Warren Ellis teams up with partner in crime Juan José Ryp for more superheroes behaving badly. The combo's previous Black Summer impressed me a great deal. This is also a superhero deconstruction à la Watchmen, focused (as all of them must) on the hero/villain repugnant-yet-necessary Ozymandias character. Ellis doesn't add much else. His portrayal of Ozymandias is nastier, a cold-blooded businessman ruling the world for money, sex, power and kicks. But his superhero squad nevertheless serves as a Leviathan force keeping the balance of power and avoiding a far more miserable alternative. The con is necessary, people need to be cowed into submission. Freedom is chaos.
Ellis may be working a betrayal of the 60s theme with Carrick's origins as an LSD merchant to the US army. More interesting for me is the Allfather figure (as callous as the God of the Old Testament) being challenged and overthrown (literally expelled out of the earth) by a sacrificed son figure, although Ellis being an irreligious sort, he plays some pretty sick jokes with these archetypes.
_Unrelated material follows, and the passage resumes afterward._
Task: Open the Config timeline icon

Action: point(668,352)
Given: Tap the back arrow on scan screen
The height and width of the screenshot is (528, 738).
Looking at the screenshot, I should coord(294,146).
Multiple ironies are stacked over the "no hero" line. Josh wants to be a superhuman in order to end superhumanity, he's no hero but this is exactly what makes him heroic. And yet who is really the "insane villain of the piece"? Carrick throws the phrase at Carver, but it bounces back onto him. And yet... his new superpowered world order is what keeps the peace on earth. Perhaps unleashing freedom really is the least heroic thing to do.
But were back to the ironies in Watchmen again, Ellis only adding his own gross embellishments to Moore's foundational text.